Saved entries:
=======

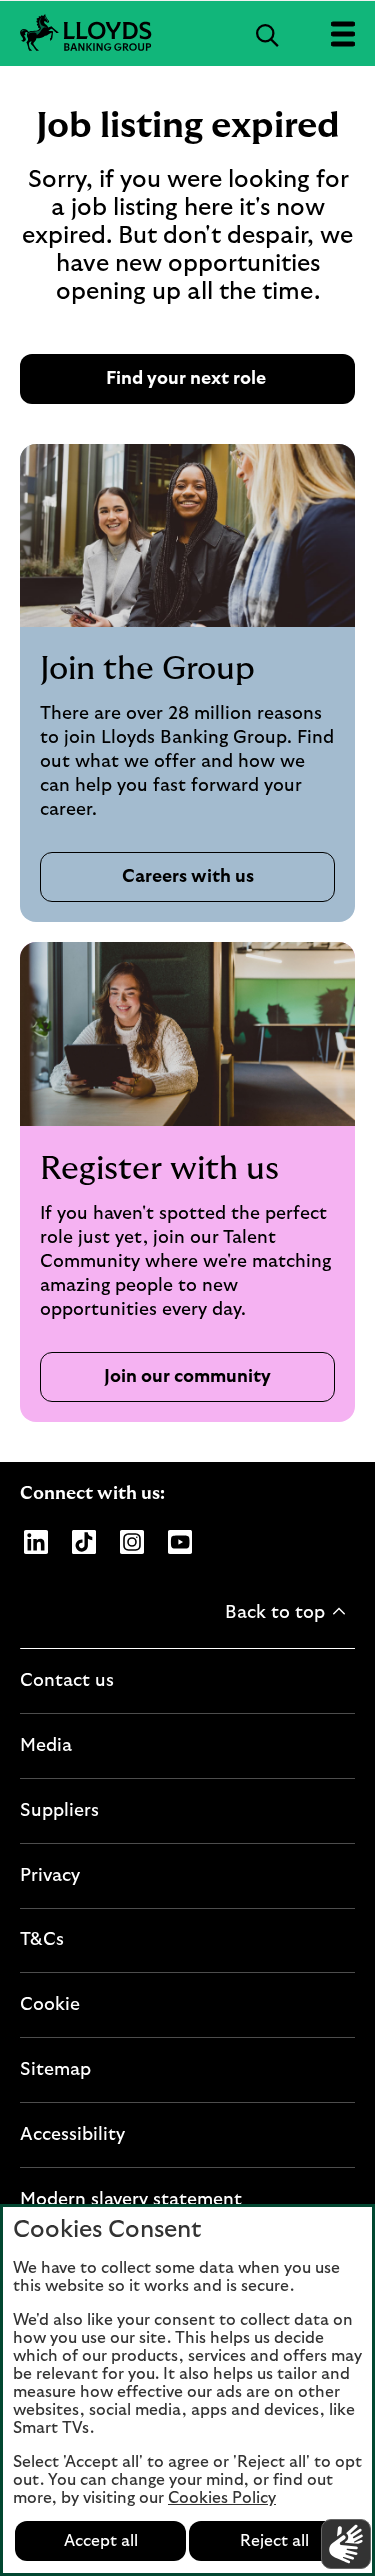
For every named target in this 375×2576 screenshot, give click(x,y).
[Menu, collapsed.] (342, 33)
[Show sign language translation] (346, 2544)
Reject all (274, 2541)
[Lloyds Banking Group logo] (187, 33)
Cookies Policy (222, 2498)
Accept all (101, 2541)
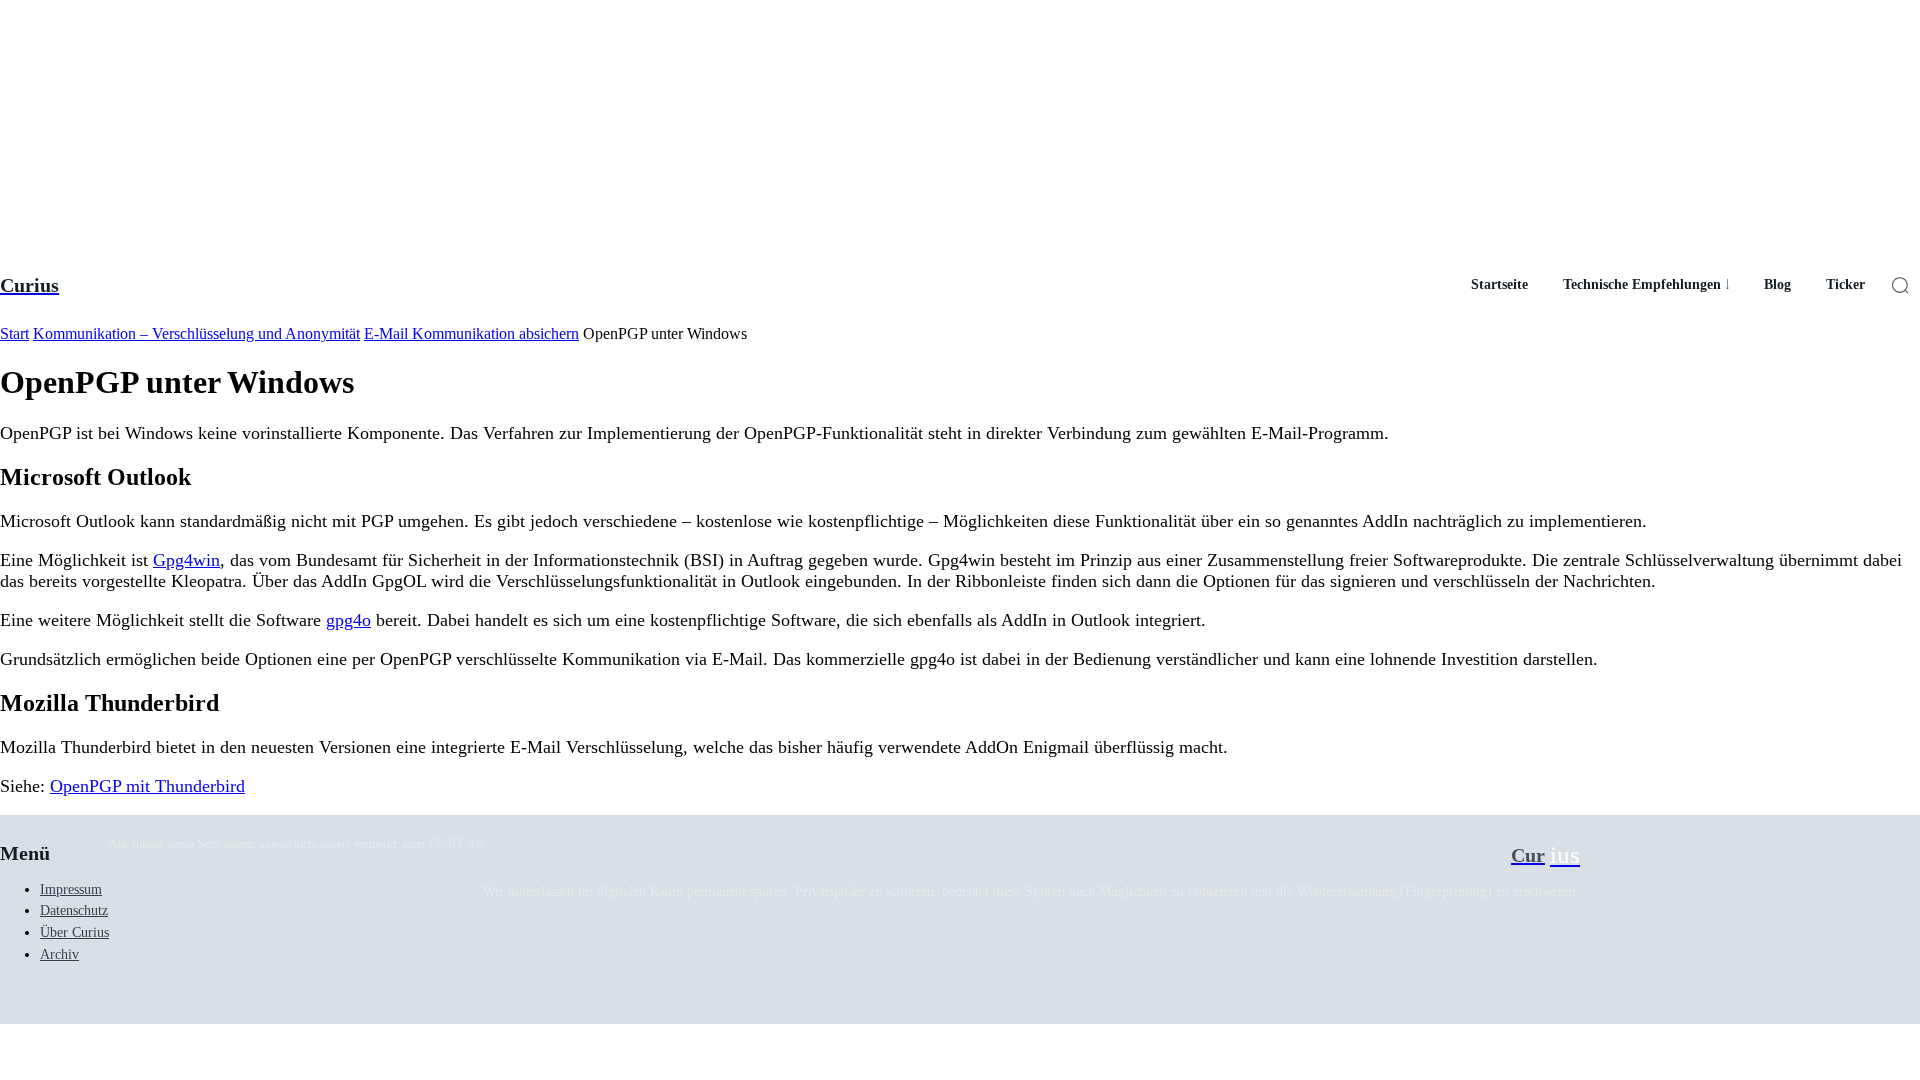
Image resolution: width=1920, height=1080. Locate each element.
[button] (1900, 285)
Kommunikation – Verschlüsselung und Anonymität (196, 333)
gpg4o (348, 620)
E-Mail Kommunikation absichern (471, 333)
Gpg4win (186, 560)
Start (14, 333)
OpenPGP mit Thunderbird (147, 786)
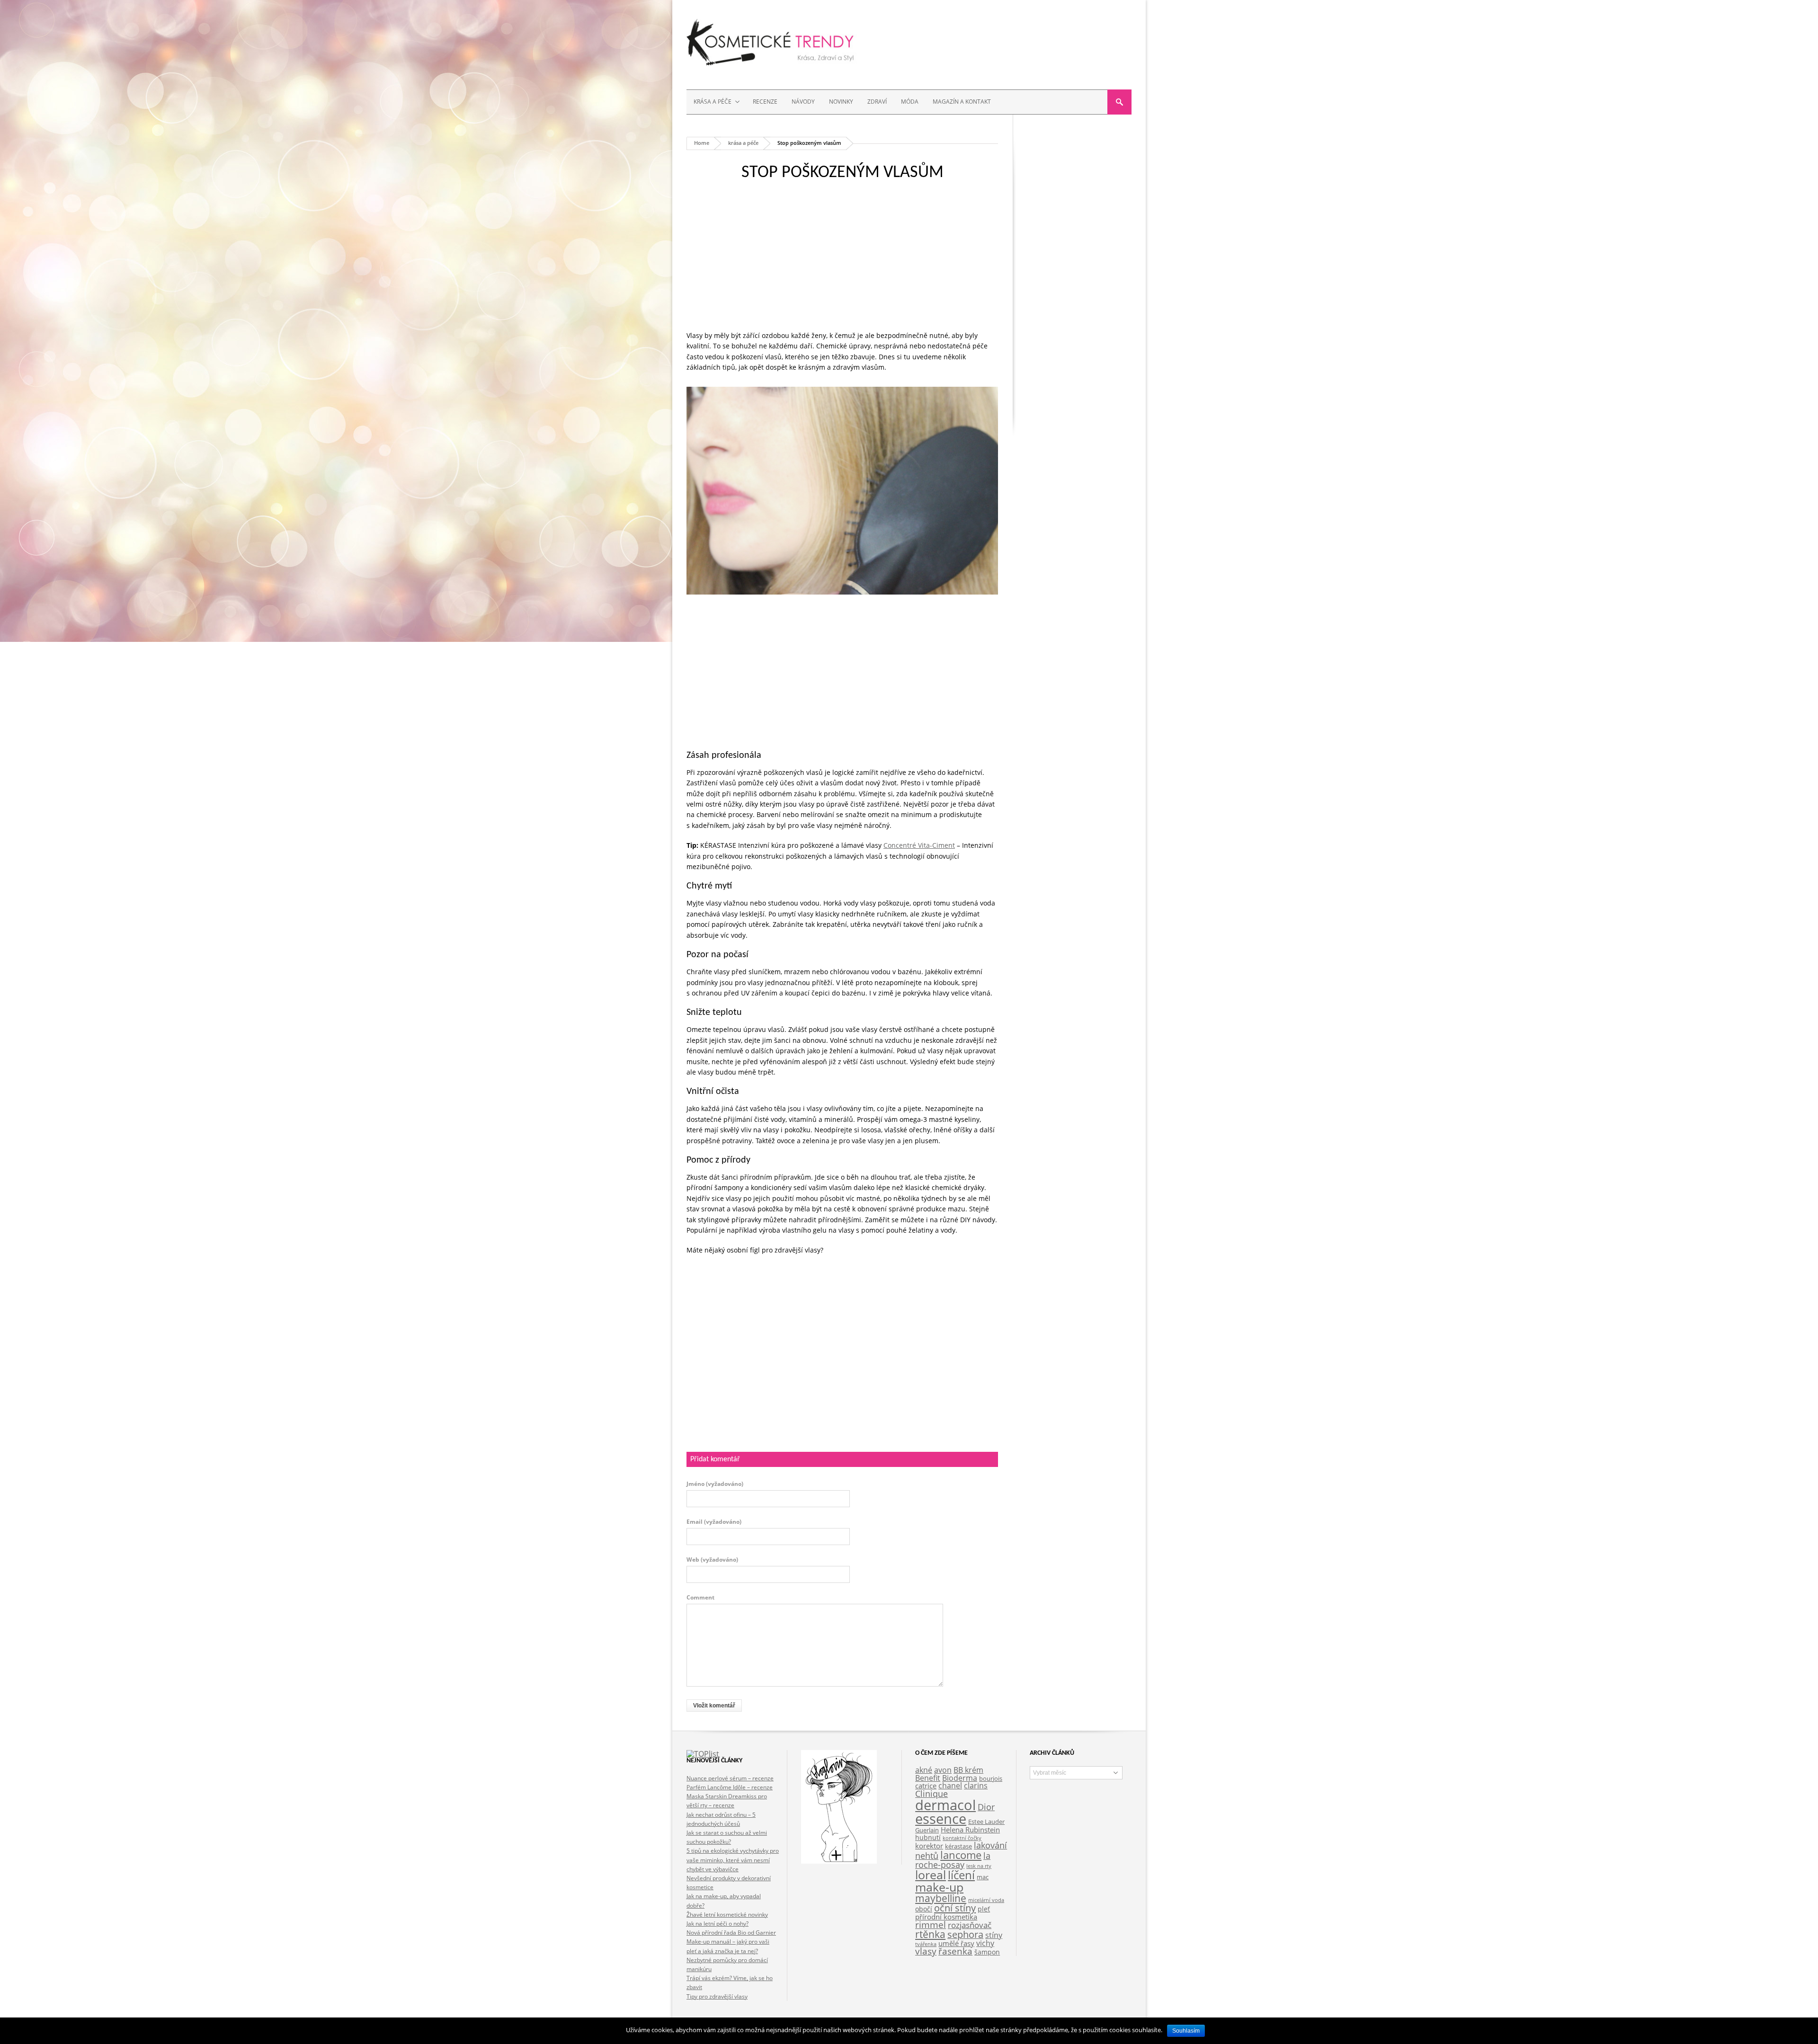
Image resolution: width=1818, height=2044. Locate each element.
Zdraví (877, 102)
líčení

=======

What is needed is every line of the records that contains the word "height".

Image resolution: width=1920, height=1080. Locate each element.
Image resolution: width=1818, height=2044. Locate each element.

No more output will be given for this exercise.